··· Selected passage

I went on a night out at almost every single uni in the country and this is what I have discovered
Discovery number one: Falmouth isn’t boring!!!
There's always a lot of bullshit circling as to which uni city has the best nightlife. Some claim it's Liverpool, some say it's Manchester. Other will tell you "mate, hands down it's Bristol!!!"
But question: Has anyone actually taken the liberty to go and find the answer to this age-old question as to which uni city has the best nightlife?
Well that person is me. In my own time, I went from city to city, across UK boarders from the depths of Cornwall to the heights of St Andrews, in the quest for the best sesh. Over a duration of 34 days, multiple tequila slammers were drank, hours of my life wasted in club queues, and precious time gone chatting to uni boys in smoking areas.
But that's okay – it was worth it – because I can now relay back to the British public which one of our fine cities hosts the best night life.
Day 1: Cambridge
Unless you want to be in bed by 1am and have the names of 10 post-romantic popes under your belt before you can say chips cheese and gravy, I wouldn’t bother.
Day 3: Royal Holloway
Going out in Egham isn't so much of a night out, but instead a lovely evening in a pub. Good food, nice people and pretty reasonably priced drinks – you can’t complain. These students may not have the most exciting time, but they love getting pissed, having some shisha and talking the night away. You might even bump into the Humans vs Zombies society if you’re lucky.
Day 5: Nottingham
Nottingham’s reputation for being middle of the road reaches you before you get there and follows you after you’ve left. Perhaps that’s because a spontaneous night out in Notts is nigh-on impossible. With the council cracking down on house parties and tickets needing to be arranged months before the actual night out, a night at the pub is no bad thing, but sometimes involuntary.
Day 7: Glasgow
If you enjoy the smell of B.O. and want to hear Calvin Harris’ discography in full, then a night out in Glasgow is for you! Expect to get so shitfaced off Dragon Soop, you won’t realise you’ve heard 'Bounce' twice. Luckily everyone here is up for the craic, so even if you pour a full pint of Strawberry and Lime Soop over someone whilst moshing to 'We Found Love', it’s all fun and games.
Day 8: St Andrews
It’s not all balls and princes at St Andrews. Once in a blue moon, the Saints become Sinners and the SU becomes the playground for literally everyone in this town. Sink a few pablos before you crawl into the main room donning an exclusive wristband and you then find yourself in a glorified school disco.
But the strange thing is, everyone is just really, really happy to be here, so it’s hard to not join in. There are large screens on the walls showing a PowerPoint loop of about 10 photos of the sports teams. The pride at uni is unprecedented.

······
··· Provided data

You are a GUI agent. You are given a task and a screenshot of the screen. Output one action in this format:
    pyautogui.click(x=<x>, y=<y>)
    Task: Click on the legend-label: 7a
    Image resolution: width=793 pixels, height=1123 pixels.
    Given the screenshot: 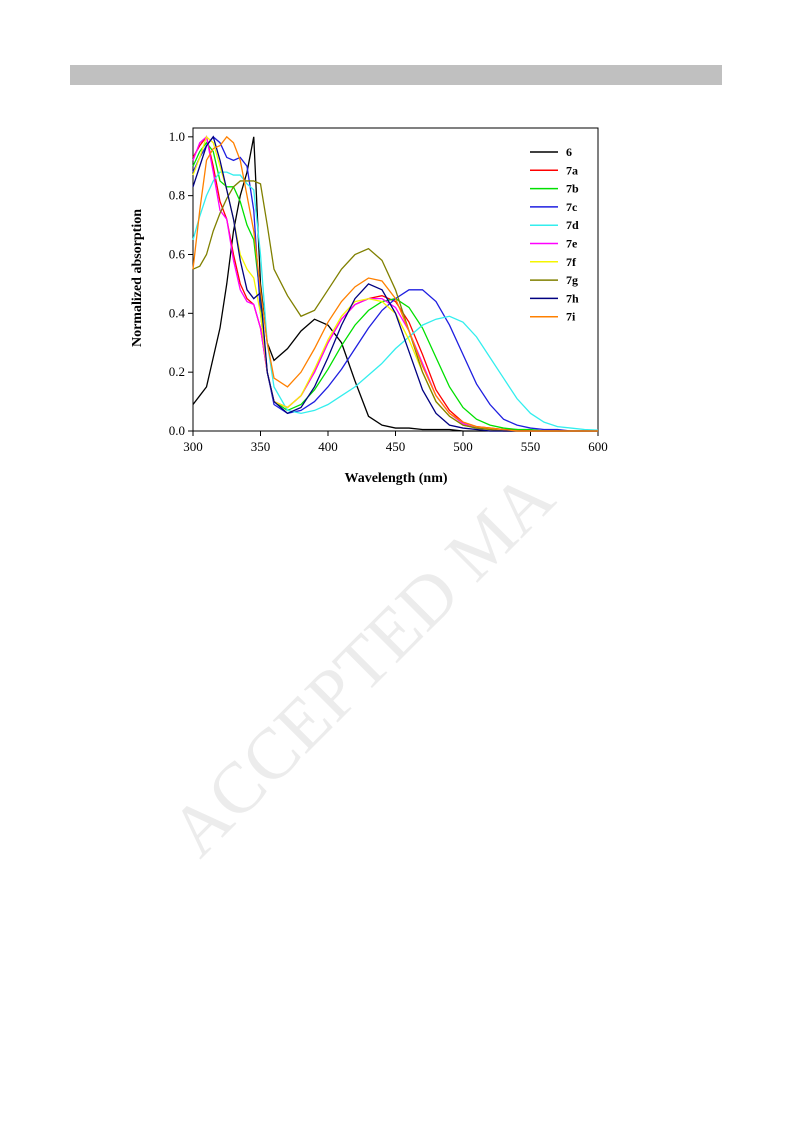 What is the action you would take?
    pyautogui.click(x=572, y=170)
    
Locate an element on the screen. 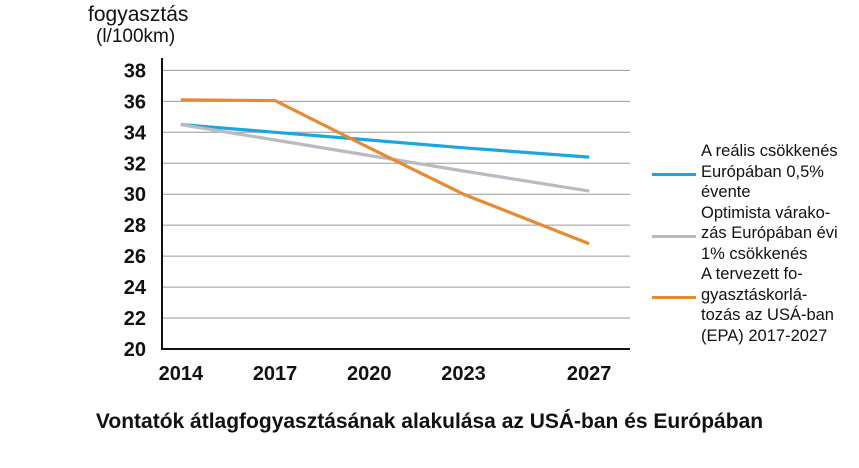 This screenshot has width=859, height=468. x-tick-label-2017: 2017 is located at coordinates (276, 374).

······

Reproduce word for word the part of the article on university nightlife starting at "But that's okay" and ending at "if you’re lucky.". This material comes from a different source than the article on university nightlife.

◆ Exercise result
But that's okay – it was worth it – because I can now relay back to the British public which one of our fine cities hosts the best night life.
Day 1: Cambridge
Unless you want to be in bed by 1am and have the names of 10 post-romantic popes under your belt before you can say chips cheese and gravy, I wouldn’t bother.
Day 3: Royal Holloway
Going out in Egham isn't so much of a night out, but instead a lovely evening in a pub. Good food, nice people and pretty reasonably priced drinks – you can’t complain. These students may not have the most exciting time, but they love getting pissed, having some shisha and talking the night away. You might even bump into the Humans vs Zombies society if you’re lucky.